- [Task instructions] Recast every line of the records as a JSON list of strings, one string per line, leaving out blank lines.

··· Records supplied

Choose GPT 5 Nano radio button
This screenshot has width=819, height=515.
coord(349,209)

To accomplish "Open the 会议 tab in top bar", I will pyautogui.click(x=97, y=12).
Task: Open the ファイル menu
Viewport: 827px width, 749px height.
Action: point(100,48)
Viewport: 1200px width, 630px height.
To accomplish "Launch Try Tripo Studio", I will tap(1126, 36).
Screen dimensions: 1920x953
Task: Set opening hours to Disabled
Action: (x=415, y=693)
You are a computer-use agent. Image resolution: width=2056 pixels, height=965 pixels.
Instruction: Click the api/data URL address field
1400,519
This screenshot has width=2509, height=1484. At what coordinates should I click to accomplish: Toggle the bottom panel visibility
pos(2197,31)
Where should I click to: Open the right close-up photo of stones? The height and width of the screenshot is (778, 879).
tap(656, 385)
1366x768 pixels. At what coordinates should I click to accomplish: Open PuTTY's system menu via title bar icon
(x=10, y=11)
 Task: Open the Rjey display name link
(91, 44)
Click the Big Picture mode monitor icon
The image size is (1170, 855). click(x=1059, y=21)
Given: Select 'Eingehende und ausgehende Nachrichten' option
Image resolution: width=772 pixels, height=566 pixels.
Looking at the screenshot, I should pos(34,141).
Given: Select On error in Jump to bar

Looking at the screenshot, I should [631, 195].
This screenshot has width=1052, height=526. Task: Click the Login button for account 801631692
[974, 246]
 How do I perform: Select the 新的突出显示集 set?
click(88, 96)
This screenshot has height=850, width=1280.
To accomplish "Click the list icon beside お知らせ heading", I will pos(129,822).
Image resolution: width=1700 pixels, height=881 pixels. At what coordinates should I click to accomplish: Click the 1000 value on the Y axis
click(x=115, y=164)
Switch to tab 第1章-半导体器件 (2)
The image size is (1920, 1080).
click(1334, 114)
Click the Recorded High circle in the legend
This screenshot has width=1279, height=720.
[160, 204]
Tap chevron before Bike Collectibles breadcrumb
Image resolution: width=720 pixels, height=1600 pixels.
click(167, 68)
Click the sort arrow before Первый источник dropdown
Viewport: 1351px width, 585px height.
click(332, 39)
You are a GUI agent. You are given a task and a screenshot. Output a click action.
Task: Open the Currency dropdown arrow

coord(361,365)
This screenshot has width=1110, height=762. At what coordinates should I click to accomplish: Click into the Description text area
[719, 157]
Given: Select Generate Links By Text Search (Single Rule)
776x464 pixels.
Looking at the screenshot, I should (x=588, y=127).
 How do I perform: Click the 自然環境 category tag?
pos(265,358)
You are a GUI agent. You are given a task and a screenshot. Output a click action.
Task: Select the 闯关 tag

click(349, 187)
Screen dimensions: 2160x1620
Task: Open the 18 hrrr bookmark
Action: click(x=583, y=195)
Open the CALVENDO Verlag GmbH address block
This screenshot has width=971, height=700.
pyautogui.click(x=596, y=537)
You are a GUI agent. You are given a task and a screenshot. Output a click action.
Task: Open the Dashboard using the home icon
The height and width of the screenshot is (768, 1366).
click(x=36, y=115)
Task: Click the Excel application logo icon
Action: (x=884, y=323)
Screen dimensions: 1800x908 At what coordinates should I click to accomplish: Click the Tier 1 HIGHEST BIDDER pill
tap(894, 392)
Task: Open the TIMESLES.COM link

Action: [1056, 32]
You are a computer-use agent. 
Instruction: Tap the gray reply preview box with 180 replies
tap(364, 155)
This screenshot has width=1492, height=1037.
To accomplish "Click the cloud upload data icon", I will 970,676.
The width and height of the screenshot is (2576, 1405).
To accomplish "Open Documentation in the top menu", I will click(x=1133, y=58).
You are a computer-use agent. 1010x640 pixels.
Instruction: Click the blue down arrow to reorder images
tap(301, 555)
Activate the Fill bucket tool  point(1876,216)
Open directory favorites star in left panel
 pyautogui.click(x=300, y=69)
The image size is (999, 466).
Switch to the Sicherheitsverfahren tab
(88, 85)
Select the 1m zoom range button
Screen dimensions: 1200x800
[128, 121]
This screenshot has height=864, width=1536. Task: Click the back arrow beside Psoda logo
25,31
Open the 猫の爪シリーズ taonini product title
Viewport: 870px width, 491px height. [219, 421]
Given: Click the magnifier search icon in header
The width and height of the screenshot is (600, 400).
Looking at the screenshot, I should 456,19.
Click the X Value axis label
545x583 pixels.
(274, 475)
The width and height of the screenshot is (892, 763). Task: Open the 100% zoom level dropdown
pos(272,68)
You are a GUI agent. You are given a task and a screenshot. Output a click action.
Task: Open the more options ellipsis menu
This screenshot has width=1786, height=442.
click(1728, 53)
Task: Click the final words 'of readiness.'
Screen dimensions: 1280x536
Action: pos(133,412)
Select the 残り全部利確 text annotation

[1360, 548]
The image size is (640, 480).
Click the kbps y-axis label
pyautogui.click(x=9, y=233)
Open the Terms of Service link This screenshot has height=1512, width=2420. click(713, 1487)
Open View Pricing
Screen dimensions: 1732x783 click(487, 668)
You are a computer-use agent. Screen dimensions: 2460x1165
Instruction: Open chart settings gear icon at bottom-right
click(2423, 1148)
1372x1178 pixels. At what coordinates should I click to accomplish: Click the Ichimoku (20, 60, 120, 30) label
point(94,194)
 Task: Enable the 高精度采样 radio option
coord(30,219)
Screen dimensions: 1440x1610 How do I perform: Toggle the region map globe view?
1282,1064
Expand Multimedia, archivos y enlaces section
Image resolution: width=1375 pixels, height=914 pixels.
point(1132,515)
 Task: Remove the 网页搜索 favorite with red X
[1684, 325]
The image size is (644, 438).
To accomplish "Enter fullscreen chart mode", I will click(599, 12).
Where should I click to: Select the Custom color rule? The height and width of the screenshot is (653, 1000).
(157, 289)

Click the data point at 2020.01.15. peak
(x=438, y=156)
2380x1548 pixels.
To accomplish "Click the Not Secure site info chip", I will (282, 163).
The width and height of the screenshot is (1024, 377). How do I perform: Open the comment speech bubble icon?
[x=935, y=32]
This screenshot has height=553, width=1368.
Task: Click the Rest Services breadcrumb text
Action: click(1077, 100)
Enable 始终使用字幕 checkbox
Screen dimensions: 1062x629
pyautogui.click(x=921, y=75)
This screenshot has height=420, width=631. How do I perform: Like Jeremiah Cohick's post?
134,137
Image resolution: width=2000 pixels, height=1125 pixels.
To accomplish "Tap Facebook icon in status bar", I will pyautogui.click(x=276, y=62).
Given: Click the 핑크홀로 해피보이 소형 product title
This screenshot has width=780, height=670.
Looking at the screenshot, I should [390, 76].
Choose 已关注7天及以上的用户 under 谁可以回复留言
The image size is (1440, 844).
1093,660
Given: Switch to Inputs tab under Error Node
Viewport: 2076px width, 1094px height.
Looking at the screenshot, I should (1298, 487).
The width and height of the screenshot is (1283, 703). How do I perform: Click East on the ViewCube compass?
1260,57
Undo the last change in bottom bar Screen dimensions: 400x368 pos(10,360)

······

- [Solution to this task]
[
  "Choose GPT 5 Nano radio button",
  "This screenshot has width=819, height=515.",
  "coord(349,209)",
  "To accomplish \"Open the 会议 tab in top bar\", I will pyautogui.click(x=97, y=12).",
  "Task: Open the ファイル menu",
  "Viewport: 827px width, 749px height.",
  "Action: point(100,48)",
  "Viewport: 1200px width, 630px height.",
  "To accomplish \"Launch Try Tripo Studio\", I will tap(1126, 36).",
  "Screen dimensions: 1920x953",
  "Task: Set opening hours to Disabled",
  "Action: (x=415, y=693)",
  "You are a computer-use agent. Image resolution: width=2056 pixels, height=965 pixels.",
  "Instruction: Click the api/data URL address field",
  "1400,519",
  "This screenshot has width=2509, height=1484. At what coordinates should I click to accomplish: Toggle the bottom panel visibility",
  "pos(2197,31)",
  "Where should I click to: Open the right close-up photo of stones? The height and width of the screenshot is (778, 879).",
  "tap(656, 385)",
  "1366x768 pixels. At what coordinates should I click to accomplish: Open PuTTY's system menu via title bar icon",
  "(x=10, y=11)",
  " Task: Open the Rjey display name link",
  "(91, 44)",
  "Click the Big Picture mode monitor icon",
  "The image size is (1170, 855). click(x=1059, y=21)",
  "Given: Select 'Eingehende und ausgehende Nachrichten' option",
  "Image resolution: width=772 pixels, height=566 pixels.",
  "Looking at the screenshot, I should pos(34,141).",
  "Given: Select On error in Jump to bar",
  "Looking at the screenshot, I should [631, 195].",
  "This screenshot has width=1052, height=526. Task: Click the Login button for account 801631692",
  "[974, 246]",
  " How do I perform: Select the 新的突出显示集 set?",
  "click(88, 96)",
  "This screenshot has height=850, width=1280.",
  "To accomplish \"Click the list icon beside お知らせ heading\", I will pos(129,822).",
  "Image resolution: width=1700 pixels, height=881 pixels. At what coordinates should I click to accomplish: Click the 1000 value on the Y axis",
  "click(x=115, y=164)",
  "Switch to tab 第1章-半导体器件 (2)",
  "The image size is (1920, 1080).",
  "click(1334, 114)",
  "Click the Recorded High circle in the legend",
  "This screenshot has width=1279, height=720.",
  "[160, 204]",
  "Tap chevron before Bike Collectibles breadcrumb",
  "Image resolution: width=720 pixels, height=1600 pixels.",
  "click(167, 68)",
  "Click the sort arrow before Первый источник dropdown",
  "Viewport: 1351px width, 585px height.",
  "click(332, 39)",
  "You are a GUI agent. You are given a task and a screenshot. Output a click action.",
  "Task: Open the Currency dropdown arrow",
  "coord(361,365)",
  "This screenshot has width=1110, height=762. At what coordinates should I click to accomplish: Click into the Description text area",
  "[719, 157]",
  "Given: Select Generate Links By Text Search (Single Rule)",
  "776x464 pixels.",
  "Looking at the screenshot, I should (x=588, y=127).",
  " How do I perform: Click the 自然環境 category tag?",
  "pos(265,358)",
  "You are a GUI agent. You are given a task and a screenshot. Output a click action.",
  "Task: Select the 闯关 tag",
  "click(349, 187)",
  "Screen dimensions: 2160x1620",
  "Task: Open the 18 hrrr bookmark",
  "Action: click(x=583, y=195)",
  "Open the CALVENDO Verlag GmbH address block",
  "This screenshot has width=971, height=700.",
  "pyautogui.click(x=596, y=537)",
  "You are a GUI agent. You are given a task and a screenshot. Output a click action.",
  "Task: Open the Dashboard using the home icon",
  "The height and width of the screenshot is (768, 1366).",
  "click(x=36, y=115)",
  "Task: Click the Excel application logo icon",
  "Action: (x=884, y=323)",
  "Screen dimensions: 1800x908 At what coordinates should I click to accomplish: Click the Tier 1 HIGHEST BIDDER pill",
  "tap(894, 392)",
  "Task: Open the TIMESLES.COM link",
  "Action: [1056, 32]",
  "You are a computer-use agent. ",
  "Instruction: Tap the gray reply preview box with 180 replies",
  "tap(364, 155)",
  "This screenshot has width=1492, height=1037.",
  "To accomplish \"Click the cloud upload data icon\", I will 970,676.",
  "The width and height of the screenshot is (2576, 1405).",
  "To accomplish \"Open Documentation in the top menu\", I will click(x=1133, y=58).",
  "You are a computer-use agent. 1010x640 pixels.",
  "Instruction: Click the blue down arrow to reorder images",
  "tap(301, 555)",
  "Activate the Fill bucket tool  point(1876,216)",
  "Open directory favorites star in left panel",
  " pyautogui.click(x=300, y=69)",
  "The image size is (999, 466).",
  "Switch to the Sicherheitsverfahren tab",
  "(88, 85)",
  "Select the 1m zoom range button",
  "Screen dimensions: 1200x800",
  "[128, 121]",
  "This screenshot has height=864, width=1536. Task: Click the back arrow beside Psoda logo",
  "25,31",
  "Open the 猫の爪シリーズ taonini product title",
  "Viewport: 870px width, 491px height. [219, 421]",
  "Given: Click the magnifier search icon in header",
  "The width and height of the screenshot is (600, 400).",
  "Looking at the screenshot, I should 456,19.",
  "Click the X Value axis label",
  "545x583 pixels.",
  "(274, 475)",
  "The width and height of the screenshot is (892, 763). Task: Open the 100% zoom level dropdown",
  "pos(272,68)",
  "You are a GUI agent. You are given a task and a screenshot. Output a click action.",
  "Task: Open the more options ellipsis menu",
  "This screenshot has width=1786, height=442.",
  "click(1728, 53)",
  "Task: Click the final words 'of readiness.'",
  "Screen dimensions: 1280x536",
  "Action: pos(133,412)",
  "Select the 残り全部利確 text annotation",
  "[1360, 548]",
  "The image size is (640, 480).",
  "Click the kbps y-axis label",
  "pyautogui.click(x=9, y=233)",
  "Open the Terms of Service link This screenshot has height=1512, width=2420. click(713, 1487)",
  "Open View Pricing",
  "Screen dimensions: 1732x783 click(487, 668)",
  "You are a computer-use agent. Screen dimensions: 2460x1165",
  "Instruction: Open chart settings gear icon at bottom-right",
  "click(2423, 1148)",
  "1372x1178 pixels. At what coordinates should I click to accomplish: Click the Ichimoku (20, 60, 120, 30) label",
  "point(94,194)",
  " Task: Enable the 高精度采样 radio option",
  "coord(30,219)",
  "Screen dimensions: 1440x1610 How do I perform: Toggle the region map globe view?",
  "1282,1064",
  "Expand Multimedia, archivos y enlaces section",
  "Image resolution: width=1375 pixels, height=914 pixels.",
  "point(1132,515)",
  " Task: Remove the 网页搜索 favorite with red X",
  "[1684, 325]",
  "The image size is (644, 438).",
  "To accomplish \"Enter fullscreen chart mode\", I will click(599, 12).",
  "Where should I click to: Select the Custom color rule? The height and width of the screenshot is (653, 1000).",
  "(157, 289)",
  "Click the data point at 2020.01.15. peak",
  "(x=438, y=156)",
  "2380x1548 pixels.",
  "To accomplish \"Click the Not Secure site info chip\", I will (282, 163).",
  "The width and height of the screenshot is (1024, 377). How do I perform: Open the comment speech bubble icon?",
  "[x=935, y=32]",
  "This screenshot has height=553, width=1368.",
  "Task: Click the Rest Services breadcrumb text",
  "Action: click(1077, 100)",
  "Enable 始终使用字幕 checkbox",
  "Screen dimensions: 1062x629",
  "pyautogui.click(x=921, y=75)",
  "This screenshot has height=420, width=631. How do I perform: Like Jeremiah Cohick's post?",
  "134,137",
  "Image resolution: width=2000 pixels, height=1125 pixels.",
  "To accomplish \"Tap Facebook icon in status bar\", I will pyautogui.click(x=276, y=62).",
  "Given: Click the 핑크홀로 해피보이 소형 product title",
  "This screenshot has width=780, height=670.",
  "Looking at the screenshot, I should [390, 76].",
  "Choose 已关注7天及以上的用户 under 谁可以回复留言",
  "The image size is (1440, 844).",
  "1093,660",
  "Given: Switch to Inputs tab under Error Node",
  "Viewport: 2076px width, 1094px height.",
  "Looking at the screenshot, I should (1298, 487).",
  "The width and height of the screenshot is (1283, 703). How do I perform: Click East on the ViewCube compass?",
  "1260,57",
  "Undo the last change in bottom bar Screen dimensions: 400x368 pos(10,360)"
]